“Vamos ter, de 1 de Janeiro a 31 de Dezembro de 2028, um ano inteiro como Capital Africana da Cultura”, afirmou o governante.
Segundo Augusto Veiga, a conquista deste projecto representa um reforço da sustentabilidade da cultura e do sector criativo, além de proporcionar maior visibilidade internacional ao nosso país.
O ministro destacou ainda que a iniciativa permitirá consolidar a ligação cultural e a cooperação com a África e estabelecer a cultura como um condutor a longo prazo do desenvolvimento de Cabo Verde.
“Nós acreditamos que este projecto pode ser estruturante para o desenvolvimento da cultura e das indústrias criativas do país, mas também o chamariz a nível do turismo cultural para Cabo Verde”, sublinhou.
Neste sentido, o governante adiantou que será desenvolvido um programa que envolve todos os sectores artísticos e culturais.

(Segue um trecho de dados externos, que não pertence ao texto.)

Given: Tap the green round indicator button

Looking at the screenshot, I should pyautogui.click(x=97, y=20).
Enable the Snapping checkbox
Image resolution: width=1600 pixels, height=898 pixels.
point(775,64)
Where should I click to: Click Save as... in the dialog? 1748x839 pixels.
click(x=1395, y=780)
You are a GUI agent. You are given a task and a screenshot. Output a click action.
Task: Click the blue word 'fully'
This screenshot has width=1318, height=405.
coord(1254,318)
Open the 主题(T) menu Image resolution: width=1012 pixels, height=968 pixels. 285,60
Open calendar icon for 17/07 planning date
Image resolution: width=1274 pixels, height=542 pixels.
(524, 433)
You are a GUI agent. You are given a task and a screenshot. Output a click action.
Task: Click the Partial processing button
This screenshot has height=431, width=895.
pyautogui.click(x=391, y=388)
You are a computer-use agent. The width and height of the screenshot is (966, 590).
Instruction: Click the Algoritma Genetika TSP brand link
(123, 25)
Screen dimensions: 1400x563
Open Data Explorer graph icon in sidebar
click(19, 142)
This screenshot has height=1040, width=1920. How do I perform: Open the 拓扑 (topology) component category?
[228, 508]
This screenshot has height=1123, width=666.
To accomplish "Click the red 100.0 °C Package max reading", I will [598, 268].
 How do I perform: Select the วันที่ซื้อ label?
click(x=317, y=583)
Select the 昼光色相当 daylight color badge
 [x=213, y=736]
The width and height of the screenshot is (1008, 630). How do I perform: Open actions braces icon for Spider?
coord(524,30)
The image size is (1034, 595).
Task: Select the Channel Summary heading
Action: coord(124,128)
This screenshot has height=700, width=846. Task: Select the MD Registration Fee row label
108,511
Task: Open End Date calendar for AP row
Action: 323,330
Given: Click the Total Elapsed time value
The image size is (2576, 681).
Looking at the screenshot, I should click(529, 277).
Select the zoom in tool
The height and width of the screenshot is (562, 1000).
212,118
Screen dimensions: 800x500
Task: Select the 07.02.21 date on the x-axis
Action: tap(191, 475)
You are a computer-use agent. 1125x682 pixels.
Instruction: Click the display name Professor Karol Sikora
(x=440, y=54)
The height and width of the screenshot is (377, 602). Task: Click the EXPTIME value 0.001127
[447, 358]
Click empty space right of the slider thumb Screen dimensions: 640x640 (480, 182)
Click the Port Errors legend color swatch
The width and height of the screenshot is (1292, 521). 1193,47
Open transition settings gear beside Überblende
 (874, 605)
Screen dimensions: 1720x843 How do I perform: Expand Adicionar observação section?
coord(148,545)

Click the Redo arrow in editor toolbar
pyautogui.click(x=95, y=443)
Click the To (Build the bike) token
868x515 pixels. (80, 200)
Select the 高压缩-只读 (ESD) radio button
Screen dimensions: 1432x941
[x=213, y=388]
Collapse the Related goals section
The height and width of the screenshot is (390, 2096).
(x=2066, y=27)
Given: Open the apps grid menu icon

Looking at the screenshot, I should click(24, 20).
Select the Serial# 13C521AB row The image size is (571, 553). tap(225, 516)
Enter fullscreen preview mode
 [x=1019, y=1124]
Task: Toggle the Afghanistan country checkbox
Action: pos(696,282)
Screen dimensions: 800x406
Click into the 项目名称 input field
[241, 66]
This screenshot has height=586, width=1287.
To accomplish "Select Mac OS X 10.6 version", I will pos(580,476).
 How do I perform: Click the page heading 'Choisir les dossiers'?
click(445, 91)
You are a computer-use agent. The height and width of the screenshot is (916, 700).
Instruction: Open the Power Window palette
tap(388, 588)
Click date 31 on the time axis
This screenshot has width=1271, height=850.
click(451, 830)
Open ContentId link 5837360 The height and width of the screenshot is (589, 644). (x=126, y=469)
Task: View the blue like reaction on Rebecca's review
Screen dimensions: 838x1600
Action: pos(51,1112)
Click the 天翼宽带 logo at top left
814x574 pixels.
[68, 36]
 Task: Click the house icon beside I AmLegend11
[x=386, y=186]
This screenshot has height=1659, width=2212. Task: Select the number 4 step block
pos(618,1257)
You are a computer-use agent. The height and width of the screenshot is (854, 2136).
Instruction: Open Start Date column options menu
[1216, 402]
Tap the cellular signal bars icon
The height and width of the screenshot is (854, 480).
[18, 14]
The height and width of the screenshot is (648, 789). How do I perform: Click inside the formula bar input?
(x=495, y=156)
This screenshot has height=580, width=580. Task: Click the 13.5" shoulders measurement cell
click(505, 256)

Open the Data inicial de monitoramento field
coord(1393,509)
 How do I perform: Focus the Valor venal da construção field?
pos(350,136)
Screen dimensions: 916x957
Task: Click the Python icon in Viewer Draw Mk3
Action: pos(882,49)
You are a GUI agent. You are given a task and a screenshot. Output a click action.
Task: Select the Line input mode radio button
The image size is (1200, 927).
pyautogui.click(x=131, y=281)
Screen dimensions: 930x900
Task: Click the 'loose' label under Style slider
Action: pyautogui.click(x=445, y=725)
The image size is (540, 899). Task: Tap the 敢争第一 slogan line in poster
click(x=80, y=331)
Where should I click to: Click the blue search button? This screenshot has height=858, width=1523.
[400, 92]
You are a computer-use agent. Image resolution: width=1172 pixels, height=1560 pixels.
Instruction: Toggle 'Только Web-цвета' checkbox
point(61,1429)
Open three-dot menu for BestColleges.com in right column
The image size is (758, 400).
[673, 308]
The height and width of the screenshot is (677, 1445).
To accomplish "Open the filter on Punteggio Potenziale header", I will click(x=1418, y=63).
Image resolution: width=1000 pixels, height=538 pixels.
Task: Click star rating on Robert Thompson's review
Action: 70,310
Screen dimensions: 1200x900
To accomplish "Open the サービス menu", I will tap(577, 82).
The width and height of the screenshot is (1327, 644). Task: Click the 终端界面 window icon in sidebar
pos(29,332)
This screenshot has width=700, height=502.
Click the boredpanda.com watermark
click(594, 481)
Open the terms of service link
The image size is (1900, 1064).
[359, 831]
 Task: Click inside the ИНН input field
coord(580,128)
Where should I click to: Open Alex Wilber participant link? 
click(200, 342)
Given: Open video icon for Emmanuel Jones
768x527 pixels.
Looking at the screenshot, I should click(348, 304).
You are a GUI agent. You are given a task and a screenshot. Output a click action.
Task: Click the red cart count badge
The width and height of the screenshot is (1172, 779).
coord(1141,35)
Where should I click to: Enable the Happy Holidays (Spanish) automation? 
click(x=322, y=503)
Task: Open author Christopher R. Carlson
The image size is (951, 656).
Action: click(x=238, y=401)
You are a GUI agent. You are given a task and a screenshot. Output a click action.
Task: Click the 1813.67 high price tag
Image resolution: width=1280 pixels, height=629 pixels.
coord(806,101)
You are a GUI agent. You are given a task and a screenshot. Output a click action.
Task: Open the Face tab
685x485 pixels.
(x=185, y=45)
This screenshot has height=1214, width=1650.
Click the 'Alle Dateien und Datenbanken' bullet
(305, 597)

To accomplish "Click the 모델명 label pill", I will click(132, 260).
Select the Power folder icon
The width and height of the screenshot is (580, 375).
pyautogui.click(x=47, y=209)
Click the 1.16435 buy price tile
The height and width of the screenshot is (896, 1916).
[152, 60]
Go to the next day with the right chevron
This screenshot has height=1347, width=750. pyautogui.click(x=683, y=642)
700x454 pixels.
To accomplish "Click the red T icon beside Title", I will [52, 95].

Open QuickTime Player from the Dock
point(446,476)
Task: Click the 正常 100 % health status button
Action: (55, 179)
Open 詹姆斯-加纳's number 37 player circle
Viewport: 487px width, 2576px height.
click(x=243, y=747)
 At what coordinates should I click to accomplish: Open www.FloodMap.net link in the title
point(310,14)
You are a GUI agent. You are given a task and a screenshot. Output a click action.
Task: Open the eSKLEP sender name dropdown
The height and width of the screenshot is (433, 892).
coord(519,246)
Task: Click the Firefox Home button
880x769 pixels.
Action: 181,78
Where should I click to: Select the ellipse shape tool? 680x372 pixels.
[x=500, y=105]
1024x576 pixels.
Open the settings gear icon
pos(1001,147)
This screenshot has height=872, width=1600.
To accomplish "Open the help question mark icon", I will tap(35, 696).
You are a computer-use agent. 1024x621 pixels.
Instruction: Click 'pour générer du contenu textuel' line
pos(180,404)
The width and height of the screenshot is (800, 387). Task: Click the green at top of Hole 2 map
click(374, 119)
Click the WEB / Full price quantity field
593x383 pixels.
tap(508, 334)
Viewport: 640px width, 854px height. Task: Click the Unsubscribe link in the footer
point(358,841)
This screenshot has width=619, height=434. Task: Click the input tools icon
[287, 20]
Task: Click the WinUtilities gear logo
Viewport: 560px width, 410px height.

Para tal, serão mobilizados curadores para as diferentes áreas, em articulação com o secretariado executivo e com o comité sediado em Rabat, para organizarmos um programa durante todo o ano e que abarque todas as áreas.
“Queremos que este projecto sirva para que o país desenvolva a nível de infraestruturas e políticas públicas, e que todos os sectores culturais e artísticos sintam que valeu a pena receber a capital africana da cultura”, afirmou.
Augusto Veiga garantiu ainda que será um programa inclusivo, para que todos sintam que a população cabo-verdiana beneficia da diversidade cultural de África.
O ministro frisou que esta foi a quarta visita do comité das Capitais Africanas da Cultura a Cabo Verde. Durante a estadia, os membros tiveram a oportunidade de conhecer vários pontos de interesse cultural na ilha de Santiago, como o Campo de Concentração do Tarrafal, a Cidade Velha, museus, infraestruturas culturais e tecnológicas, como o Tech Park, além de assistir a eventos como o AME e o Kriol Jazz Festival.
“Vamos trabalhar em conjunto com o comité, com o objectivo de que este seja um evento transformador para Cabo Verde, para colocar a cultura no centro da agenda e da dinâmica de desenvolvimento do país”, acrescentou.
Augusto Veiga assegurou que a ambição é que, ao término de 2028, Cabo Verde apresente avanços significativos ao nível das infraestruturas culturais, das políticas públicas e do intercâmbio artístico com o continente africano e a diáspora.
Por sua vez, o presidente da Comissão Executiva da Capital Africana da Cultura, Adama Traoré, destacou que vários países estavam na corrida, incluindo Gana, Acra e a Tanzânia, mas que o dossiê apresentado por Cabo Verde se destacou pela sua estrutura e clareza.
Adama Traoré sublinhou ainda que, embora o título seja atribuído à capital, as actividades não se limitaram à Cidade da Praia.
“Todas as outras cidades serão associadas à iniciativa, numa lógica de desenvolvimento territorial e de articulação com as políticas locais”, explicou, acrescentando que o projecto prevê a colaboração com colectividades e governos locais africanos.
Para o responsável, o programa será construído com base na valorização das especificidades de cada território, para destacar o potencial cultural das diferentes ilhas de Cabo Verde.
“A especificidade de Cabo Verde, enquanto país insular, é uma mais-valia que deve ser partilhada com outros países africanos, assim como as suas políticas culturais e a sua projecção”, afirmou.